Rouhani urges US to drop sanctions and de-escalate soaring tensions

The European Union is trying to salvage the landmark Iran nuclear agreement after Iran threatened to breach the deal this week and even quit the agreement if other parties cannot honor their obligations.

The EU is expected to soon announce a multimillion-dollar credit line to help ease trade between the bloc and Iran with the hope of persuading Teheran not to quit the nuclear deal.

The deal, officially known as the Joint Comprehensive Plan of Action, or JCPOA, was reached in 2015 between Iran and China, France, Britain, Russia, Germany and the United States and endorsed by the United Nations Security Council. The Donald Trump administration withdrew from the deal last year and reimposed sanctions on Iran.

France, Germany and Britain announced in January that the launch of a special purpose vehicle, known as Instrument in Support of the Trade Exchange, or INSTEX, to help European companies legally bypass US sanctions in their economic activities with Iran.

Federica Mogherini, the EU foreign policy chief, said on Tuesday that the INSTEX is expected to be launched in the near future. "I believe now this is ready to be operational and I hope that this is something that can help Iran (remain) compliant with the agreement as it has done so far," she said.

Iran said in March that it would partially withdraw from the JCPOA if other parties do not honor their obligations under the deal. On Wednesday, Iran's Atomic Energy Organization said that Iran could potentially exceed one of the deal's enrichment limits on Thursday.

"The deadline for (Iran's) Atomic Energy Organization for passing the production of enriched uranium from the 300-kilogram limit will end tomorrow," the state IRIB news agency quoted spokesman Behrouz Kamalvindi as saying.

The organization previously said it could breach another limit on the enrichment of uranium after July 7 if no new agreement is in place.

On Wednesday, Iranian President Hassan Rouhani said the US should drop sanctions against Iran and return to the 2015 deal to de-escalate soaring tensions.

"The return to the nuclear deal would be the shortest way to secure the interests of all sides... and also good for the world, the region and especially the international (nuclear) nonproliferation treaty," he said.
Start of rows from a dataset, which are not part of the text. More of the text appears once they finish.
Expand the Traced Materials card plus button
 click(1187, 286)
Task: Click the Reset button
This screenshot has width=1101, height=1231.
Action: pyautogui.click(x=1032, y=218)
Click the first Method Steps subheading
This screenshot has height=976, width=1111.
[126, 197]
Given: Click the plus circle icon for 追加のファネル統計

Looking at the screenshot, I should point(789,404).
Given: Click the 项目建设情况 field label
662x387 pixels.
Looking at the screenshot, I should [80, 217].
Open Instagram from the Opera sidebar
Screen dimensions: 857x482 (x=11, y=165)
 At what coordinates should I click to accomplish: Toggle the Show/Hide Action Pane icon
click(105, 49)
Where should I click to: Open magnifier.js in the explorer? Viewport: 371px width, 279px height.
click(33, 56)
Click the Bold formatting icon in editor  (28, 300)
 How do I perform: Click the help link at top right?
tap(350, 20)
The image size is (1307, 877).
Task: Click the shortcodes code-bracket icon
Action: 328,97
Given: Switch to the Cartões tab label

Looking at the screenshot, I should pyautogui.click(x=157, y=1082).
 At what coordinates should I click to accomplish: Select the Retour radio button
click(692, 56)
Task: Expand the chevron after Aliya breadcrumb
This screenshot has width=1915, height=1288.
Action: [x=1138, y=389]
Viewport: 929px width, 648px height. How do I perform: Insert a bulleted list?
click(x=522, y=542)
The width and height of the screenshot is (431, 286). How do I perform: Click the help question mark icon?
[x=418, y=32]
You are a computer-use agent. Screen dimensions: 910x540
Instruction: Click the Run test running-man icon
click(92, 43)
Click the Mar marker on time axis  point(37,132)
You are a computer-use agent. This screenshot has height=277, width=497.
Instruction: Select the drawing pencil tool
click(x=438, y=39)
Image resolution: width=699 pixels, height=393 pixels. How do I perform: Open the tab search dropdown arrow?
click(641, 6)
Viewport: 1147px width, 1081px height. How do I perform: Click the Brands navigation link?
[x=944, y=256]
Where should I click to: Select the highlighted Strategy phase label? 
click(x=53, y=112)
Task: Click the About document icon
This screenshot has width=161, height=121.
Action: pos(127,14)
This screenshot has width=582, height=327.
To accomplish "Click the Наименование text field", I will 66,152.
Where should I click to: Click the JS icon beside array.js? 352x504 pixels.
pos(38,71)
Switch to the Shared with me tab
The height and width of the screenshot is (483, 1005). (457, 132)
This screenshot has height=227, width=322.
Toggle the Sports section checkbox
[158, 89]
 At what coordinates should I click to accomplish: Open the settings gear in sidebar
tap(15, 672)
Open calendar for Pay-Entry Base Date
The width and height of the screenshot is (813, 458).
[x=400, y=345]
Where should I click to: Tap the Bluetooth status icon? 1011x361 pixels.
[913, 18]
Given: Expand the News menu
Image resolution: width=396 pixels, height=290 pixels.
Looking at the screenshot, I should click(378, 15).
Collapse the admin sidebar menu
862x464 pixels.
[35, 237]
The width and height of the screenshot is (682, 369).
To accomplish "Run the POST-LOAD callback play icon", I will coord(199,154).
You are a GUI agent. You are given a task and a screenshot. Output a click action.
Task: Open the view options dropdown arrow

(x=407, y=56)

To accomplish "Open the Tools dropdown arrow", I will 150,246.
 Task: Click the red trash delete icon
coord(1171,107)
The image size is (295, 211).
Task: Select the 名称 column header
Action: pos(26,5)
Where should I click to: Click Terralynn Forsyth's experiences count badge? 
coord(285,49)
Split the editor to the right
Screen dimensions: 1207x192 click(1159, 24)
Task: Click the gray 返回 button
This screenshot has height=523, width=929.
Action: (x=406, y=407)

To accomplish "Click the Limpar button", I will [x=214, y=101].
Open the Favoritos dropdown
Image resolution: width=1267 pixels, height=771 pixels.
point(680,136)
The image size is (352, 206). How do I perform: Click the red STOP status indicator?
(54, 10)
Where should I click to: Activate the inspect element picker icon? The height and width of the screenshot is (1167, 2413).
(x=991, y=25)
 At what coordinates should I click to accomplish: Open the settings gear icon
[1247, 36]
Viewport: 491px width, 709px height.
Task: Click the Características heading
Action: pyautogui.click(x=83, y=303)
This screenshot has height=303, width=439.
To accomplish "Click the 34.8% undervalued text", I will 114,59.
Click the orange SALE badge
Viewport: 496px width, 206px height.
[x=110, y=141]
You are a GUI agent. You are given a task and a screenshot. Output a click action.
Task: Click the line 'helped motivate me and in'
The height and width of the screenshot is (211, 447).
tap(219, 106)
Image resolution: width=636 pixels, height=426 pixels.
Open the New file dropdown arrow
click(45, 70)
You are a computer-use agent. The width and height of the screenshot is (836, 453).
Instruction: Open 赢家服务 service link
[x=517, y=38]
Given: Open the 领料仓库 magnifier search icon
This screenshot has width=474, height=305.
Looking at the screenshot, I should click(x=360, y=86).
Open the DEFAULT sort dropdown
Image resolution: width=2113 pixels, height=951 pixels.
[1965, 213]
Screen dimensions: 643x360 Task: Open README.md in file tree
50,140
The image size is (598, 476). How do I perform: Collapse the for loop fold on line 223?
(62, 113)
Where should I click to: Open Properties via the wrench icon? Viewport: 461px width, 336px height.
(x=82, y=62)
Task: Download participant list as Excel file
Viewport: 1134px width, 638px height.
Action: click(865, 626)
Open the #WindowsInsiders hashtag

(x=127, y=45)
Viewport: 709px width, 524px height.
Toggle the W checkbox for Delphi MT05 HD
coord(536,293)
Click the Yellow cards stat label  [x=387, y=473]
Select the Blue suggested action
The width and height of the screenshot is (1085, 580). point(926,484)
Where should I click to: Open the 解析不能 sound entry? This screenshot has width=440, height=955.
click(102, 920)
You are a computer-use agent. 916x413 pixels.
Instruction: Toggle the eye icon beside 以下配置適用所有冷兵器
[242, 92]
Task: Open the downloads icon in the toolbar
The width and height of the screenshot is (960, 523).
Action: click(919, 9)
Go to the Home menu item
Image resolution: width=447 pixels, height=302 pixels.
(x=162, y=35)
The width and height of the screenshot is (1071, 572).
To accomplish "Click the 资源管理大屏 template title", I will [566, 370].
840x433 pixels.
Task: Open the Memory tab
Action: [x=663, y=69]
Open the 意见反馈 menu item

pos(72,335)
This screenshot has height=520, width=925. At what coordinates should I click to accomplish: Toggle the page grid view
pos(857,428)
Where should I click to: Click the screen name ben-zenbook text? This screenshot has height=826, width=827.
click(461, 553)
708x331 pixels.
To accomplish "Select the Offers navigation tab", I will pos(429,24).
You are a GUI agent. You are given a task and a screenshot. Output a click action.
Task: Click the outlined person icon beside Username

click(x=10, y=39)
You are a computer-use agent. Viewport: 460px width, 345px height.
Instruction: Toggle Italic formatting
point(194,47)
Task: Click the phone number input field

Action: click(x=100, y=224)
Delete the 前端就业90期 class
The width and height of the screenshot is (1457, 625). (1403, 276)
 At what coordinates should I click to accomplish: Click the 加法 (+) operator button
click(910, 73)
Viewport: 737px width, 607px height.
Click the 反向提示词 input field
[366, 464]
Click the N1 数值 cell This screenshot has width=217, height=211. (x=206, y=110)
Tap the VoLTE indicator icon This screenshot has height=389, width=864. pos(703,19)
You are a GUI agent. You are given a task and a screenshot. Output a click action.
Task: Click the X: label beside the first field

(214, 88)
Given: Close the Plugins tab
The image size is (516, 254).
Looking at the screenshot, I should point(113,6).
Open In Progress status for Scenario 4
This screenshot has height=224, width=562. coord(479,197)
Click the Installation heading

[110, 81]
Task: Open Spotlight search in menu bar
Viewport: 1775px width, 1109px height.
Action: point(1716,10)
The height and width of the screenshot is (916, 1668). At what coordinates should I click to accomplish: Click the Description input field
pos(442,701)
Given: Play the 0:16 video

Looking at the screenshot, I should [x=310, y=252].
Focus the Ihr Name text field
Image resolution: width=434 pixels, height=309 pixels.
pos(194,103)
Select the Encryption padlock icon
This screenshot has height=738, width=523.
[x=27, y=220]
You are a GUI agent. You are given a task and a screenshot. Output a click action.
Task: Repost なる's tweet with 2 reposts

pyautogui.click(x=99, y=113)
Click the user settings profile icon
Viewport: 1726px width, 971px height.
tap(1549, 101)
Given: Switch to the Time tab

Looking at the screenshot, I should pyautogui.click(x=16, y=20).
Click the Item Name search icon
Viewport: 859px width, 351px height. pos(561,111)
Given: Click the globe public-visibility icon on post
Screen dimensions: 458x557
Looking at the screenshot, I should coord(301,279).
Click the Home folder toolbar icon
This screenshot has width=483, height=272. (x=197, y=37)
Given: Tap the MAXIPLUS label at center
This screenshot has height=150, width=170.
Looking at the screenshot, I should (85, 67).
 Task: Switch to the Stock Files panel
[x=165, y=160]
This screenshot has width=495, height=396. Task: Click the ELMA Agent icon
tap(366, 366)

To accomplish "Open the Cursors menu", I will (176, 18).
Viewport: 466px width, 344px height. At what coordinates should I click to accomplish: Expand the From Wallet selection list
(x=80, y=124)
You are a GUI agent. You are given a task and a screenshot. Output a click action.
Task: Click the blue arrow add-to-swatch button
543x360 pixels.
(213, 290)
The UN Security Council held a meeting on Iran's implementation of the JCPOA on Wednesday. A joint commission of the deal will be meet in Vienna on Friday.

Iran Ambassador to the UN Majid Takht Ravanchi said the US withdrawal from the deal and reimposition of sanctions had "rendered the JCPOA almost fully ineffective". "Iran alone cannot, shall not and will not take all of the burdens any more to preserve the JCPOA," he said.

Wu Haitao, China's deputy permanent representative to the UN, said China regrets US withdrawal from the JCPOA and its unilateral sanctions on Iran.

"We call upon the parties concerned to properly address the difficulties in maintaining normal economic and trade ties with Iran," he told the Security Council.

Tensions have risen lately after the US blamed the Iranian military for the attacks on several oil tankers in the Persian Gulf. Iran has denied the accusations.

Trump dropped plans to bomb Iran in response to its downing of an unmanned US drone that Iran said had violated its airspace. The US said it was in international airspace. Instead, Trump signed a new round of sanctions on Iran.

"This is the height of idiocy. There was a diplomatic agreement that worked. It's called the Iran Deal and if Trump was serious about diplomacy his Administration would be talking to the Iranian Foreign Minister, not sanctioning him," Ben Rhodes, a deputy national security adviser for the Barack Obama administration, said in a tweet on Wednesday.

Holly Dagres, a nonresident fellow with the Atlantic Council, said that the sanctions would deter Iran from returning to the negotiating table. "Teheran wants to see actual incentives - such as the United States returning to the nuclear agreement or removing sanctions - in order for it to negotiate with the Trump administration," she was quoted on the institute's website.

The Guardian and DW contributed to this story.